On Aug. 17, the White House Office of Management and Budget asked all federal agencies to submit spending plans with reduction scenarios of 5 and 10 percent. If the congressional gang of 12 can make decisions based on value judgments, we might fare better than if they default to across-the-board cuts. Either way, it’s not a matter of whether we are going to lose federal economic base jobs, it’s how many, what kind and how fast.

If you take eight zeros away from the federal budget predicament and put things on a personal scale, proportionately, it looks like this:

  • Yearly personal income: $21,700
  • Yearly spending: $38,200
  • Amount added to credit card limit this year: $16,500
  • Outstanding balance on the credit card: $142,710
  • Amount cut from yearly budget this round: $385

They’ll cut $385 from the budget to offset a $16,500 deficit. You don’t have to be a visionary to conclude that this is only the beginning of the federal government’s downsizing.

While much of New Mexico’s federal economic base sector is in high-priority, hard-to-cut categories, we are going to take a serious hit. Besides losing the only economic base growth sector we have left, the federal jobs we stand to lose are economic base jobs, meaning every one lost will take two to three service sector jobs with it.

There are only two kinds of jobs: economic base jobs whose products and services are sold outside the economy and make the economy bigger, and service-sector jobs whose products and services are sold locally. Without this distinction, we could solve all our unemployment problems by opening 10,000 laundromats.

Since most of New Mexico’s federal related jobs are funded by taxpayers from other states, all the cuts will come from our economic base.

Our exposure to these cutbacks is magnified because a third of the state’s economy is based on federal spending. Employment at Kirtland Air Force Base alone accounts for nearly one of every 14 jobs in the state. Federal spending in New Mexico actually grew every year of the recession, substantially softening the blow of the first dip. From here on out, we are working without a net.

The question is: In a slow or no-growth economy, with the federal government taking instead of giving economic base jobs, how is New Mexico supposed to replace the 55,000 jobs we lost in the first recession, replace the ones destined to be lost under the budget deal, and create the new ones needed to actually grow the economy? Unless someone has a theory of how to shrink our way to prosperity, we will have to create tens of thousands of new economic base jobs from out of state.

There is only one option: Make New Mexico a haven for private-sector, high-value economic base activity by becoming the national sanctuary for economic base activity.

Exempt all new high-value economic base activity in targeted, high-value sectors from state and local property, investment, payroll and income taxes (which would affect 15 percent of the employers). Eliminate punitive regulations and align our educational institutions to develop the necessary intellectual and human capital.

It’s corporate welfare, but we do it already. If we waived taxes for economic base work done here, economic base employers would kick down our doors. Each new job would generate additional service-sector jobs.
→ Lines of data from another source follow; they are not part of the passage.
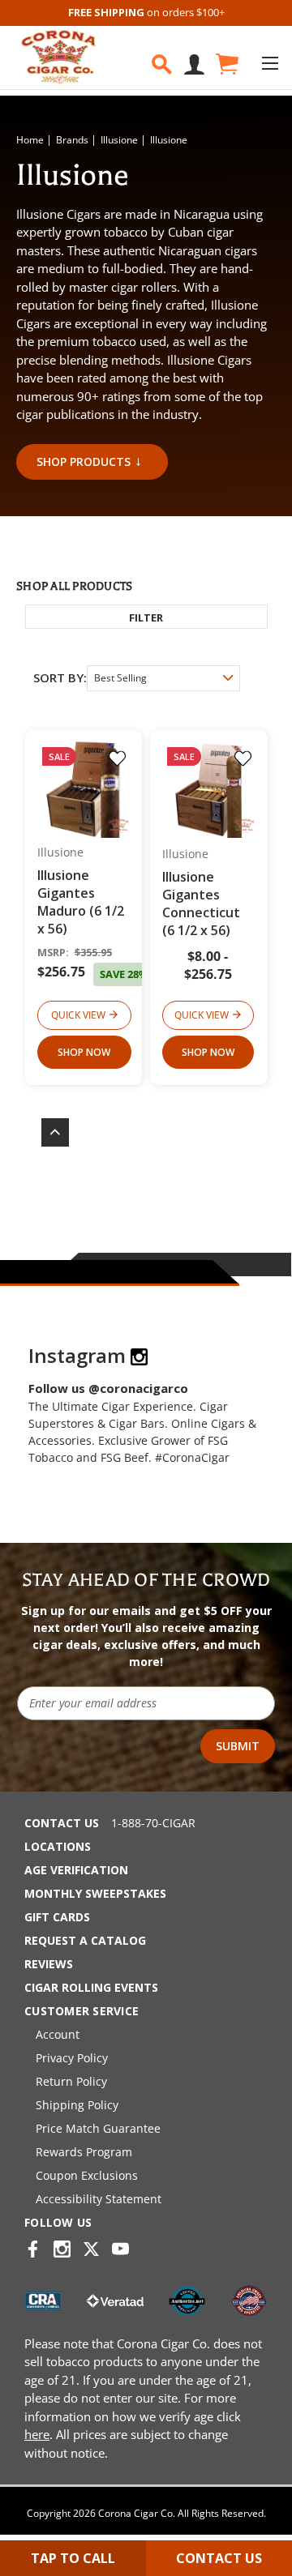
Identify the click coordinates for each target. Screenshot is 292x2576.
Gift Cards (57, 1917)
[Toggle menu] (269, 63)
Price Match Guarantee (98, 2128)
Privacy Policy (72, 2057)
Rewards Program (84, 2151)
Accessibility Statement (98, 2198)
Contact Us (61, 1823)
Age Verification (76, 1870)
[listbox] (163, 678)
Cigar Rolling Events (91, 1987)
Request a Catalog (85, 1940)
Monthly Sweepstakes (95, 1893)
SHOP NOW (84, 1052)
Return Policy (71, 2081)
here (36, 2434)
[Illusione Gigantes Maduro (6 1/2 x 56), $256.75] (84, 789)
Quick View (78, 1015)
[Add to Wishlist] (117, 758)
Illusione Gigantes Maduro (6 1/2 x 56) (80, 902)
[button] (146, 616)
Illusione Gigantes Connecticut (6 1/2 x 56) (201, 903)
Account (57, 2034)
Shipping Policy (77, 2104)
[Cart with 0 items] (225, 64)
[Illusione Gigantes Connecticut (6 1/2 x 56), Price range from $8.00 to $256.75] (209, 789)
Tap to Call (73, 2558)
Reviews (48, 1964)
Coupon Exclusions (87, 2175)
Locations (57, 1846)
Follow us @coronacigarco (108, 1388)
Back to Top (47, 1132)
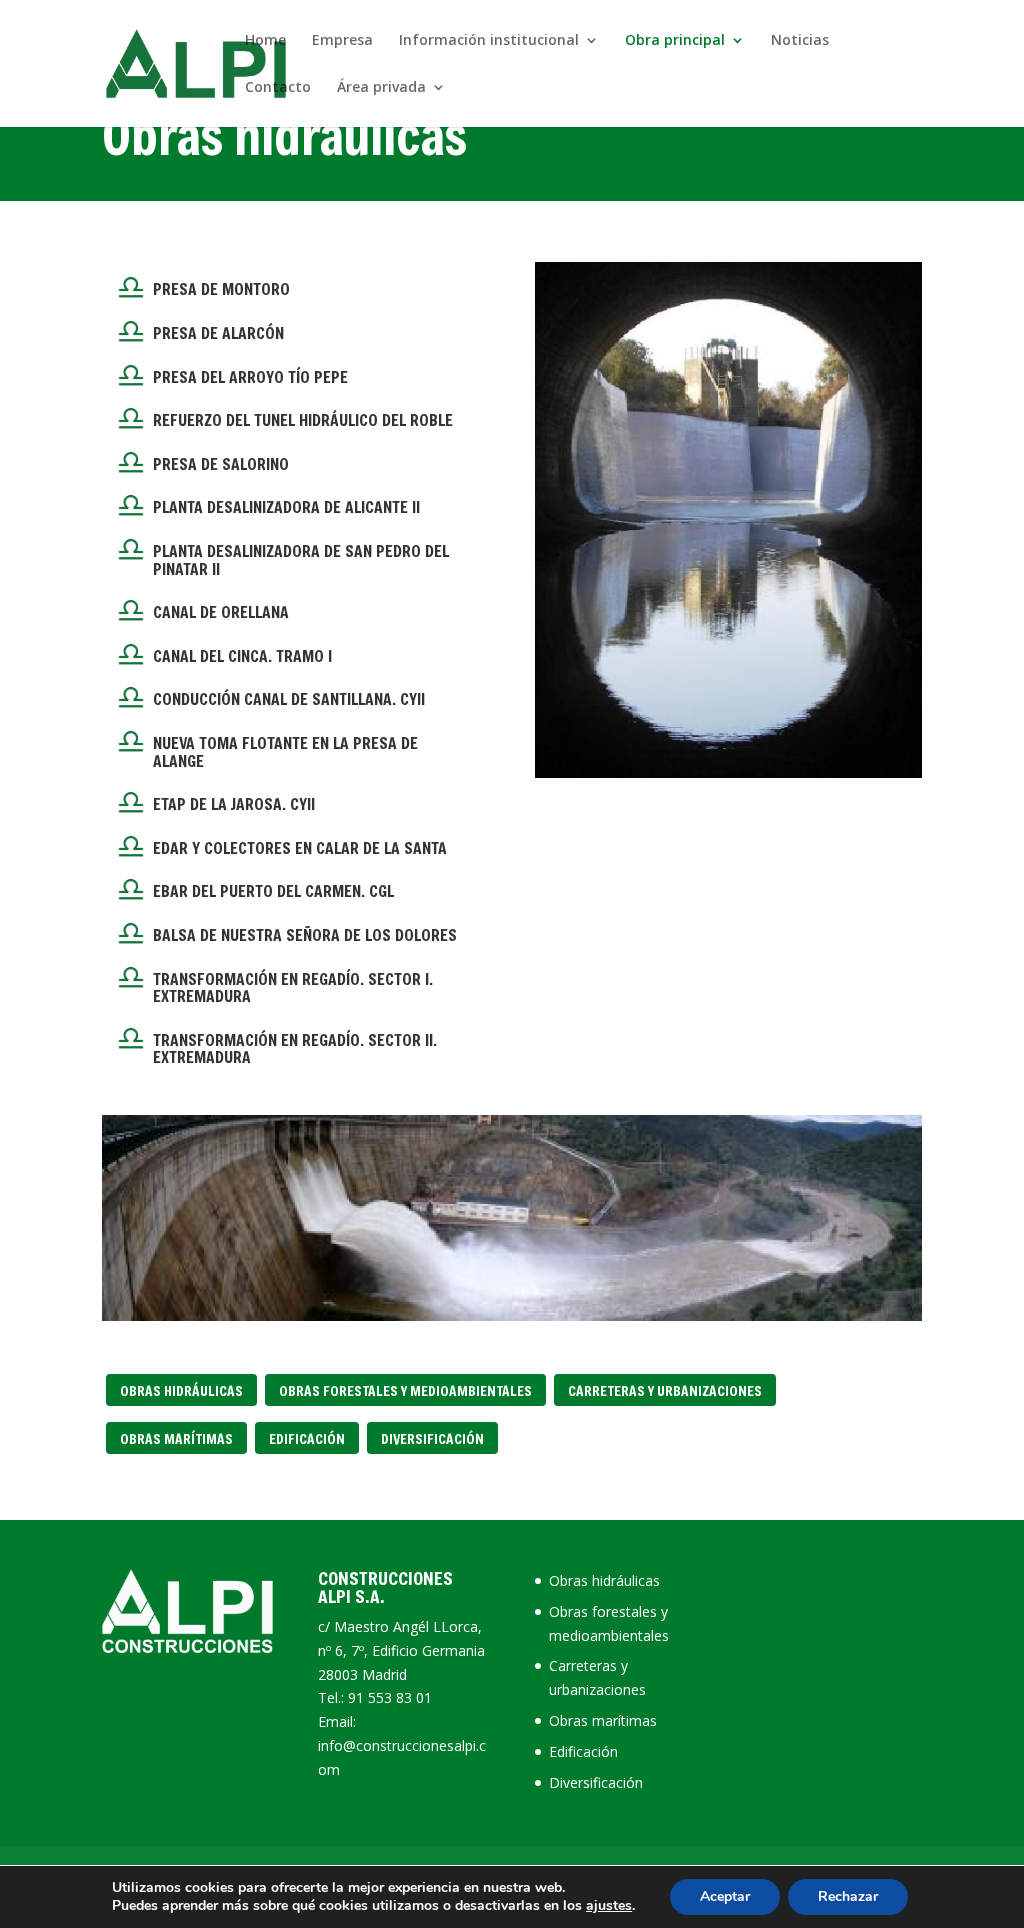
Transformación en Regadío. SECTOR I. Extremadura (293, 987)
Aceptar (725, 1896)
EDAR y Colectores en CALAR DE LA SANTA (300, 847)
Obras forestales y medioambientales (405, 1390)
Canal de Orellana (221, 611)
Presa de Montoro (221, 288)
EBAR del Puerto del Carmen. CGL (273, 890)
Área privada (381, 88)
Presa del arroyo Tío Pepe (250, 376)
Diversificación (432, 1438)
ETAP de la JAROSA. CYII (234, 803)
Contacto (278, 88)
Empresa (342, 41)
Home (265, 41)
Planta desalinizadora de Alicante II (286, 506)
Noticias (800, 41)
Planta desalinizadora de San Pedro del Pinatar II (301, 559)
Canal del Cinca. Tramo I (242, 655)
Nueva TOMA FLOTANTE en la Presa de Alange (285, 751)
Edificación (307, 1438)
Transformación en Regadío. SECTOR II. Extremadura (295, 1048)
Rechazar (848, 1896)
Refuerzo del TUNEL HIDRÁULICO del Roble (303, 419)
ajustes (609, 1906)
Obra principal (675, 41)
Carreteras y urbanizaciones (665, 1390)
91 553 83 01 (390, 1697)
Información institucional (489, 41)
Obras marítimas (176, 1438)
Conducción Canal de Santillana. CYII (289, 698)
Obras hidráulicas (181, 1390)
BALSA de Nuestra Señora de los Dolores (305, 934)
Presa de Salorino (221, 463)
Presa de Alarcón (218, 332)
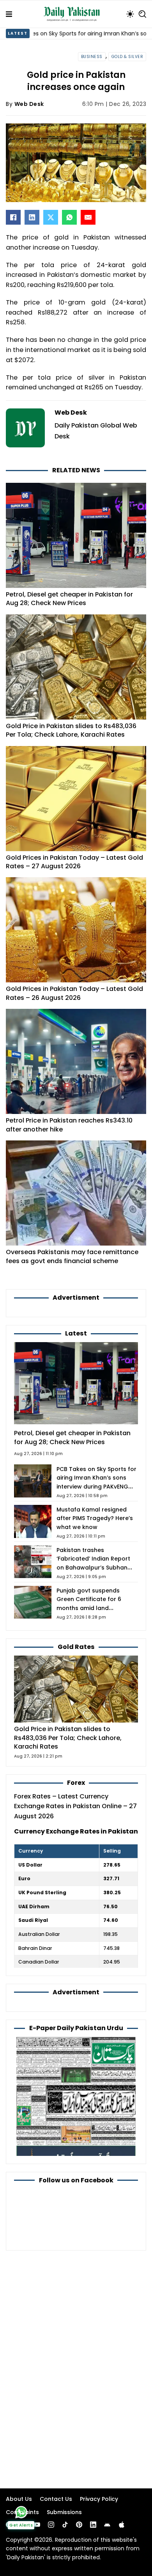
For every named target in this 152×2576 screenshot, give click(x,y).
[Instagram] (51, 2524)
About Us (19, 2499)
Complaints (22, 2512)
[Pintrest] (79, 2524)
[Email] (88, 217)
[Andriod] (107, 2524)
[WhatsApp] (69, 217)
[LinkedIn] (32, 217)
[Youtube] (37, 2524)
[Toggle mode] (130, 14)
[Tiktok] (65, 2524)
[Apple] (121, 2524)
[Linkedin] (93, 2524)
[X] (50, 217)
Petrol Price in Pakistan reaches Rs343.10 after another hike (69, 1124)
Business (92, 57)
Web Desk (29, 104)
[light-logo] (73, 14)
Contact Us (56, 2499)
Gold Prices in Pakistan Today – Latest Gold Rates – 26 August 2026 (74, 993)
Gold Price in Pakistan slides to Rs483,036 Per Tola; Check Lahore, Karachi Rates (71, 730)
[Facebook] (13, 217)
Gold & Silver (127, 57)
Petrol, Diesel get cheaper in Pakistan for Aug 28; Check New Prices (69, 598)
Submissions (64, 2512)
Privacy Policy (99, 2499)
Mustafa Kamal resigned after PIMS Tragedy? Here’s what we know (95, 1518)
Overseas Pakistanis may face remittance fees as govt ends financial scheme (72, 1256)
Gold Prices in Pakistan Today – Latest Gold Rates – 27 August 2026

We could jettison the 35 odd economic development incentives on the books, then all the economic developers we pay to explain them could start taking orders.

The rest of us would have to pay higher taxes, but we would be paying them in a growing economy.

I can’t think of a bigger threat the state has ever faced. Once confronted, it will either demoralize or motivate us. But it’s not going to fix itself, and a mere tweaking of policies won’t work. It’s going to take radical and urgent action.

If there was ever a subject deserving a special legislative session, this is it. We’ve been talking about the need to develop a private-sector economy for decades. Now we don’t have a choice.

The game is over. We need a new game.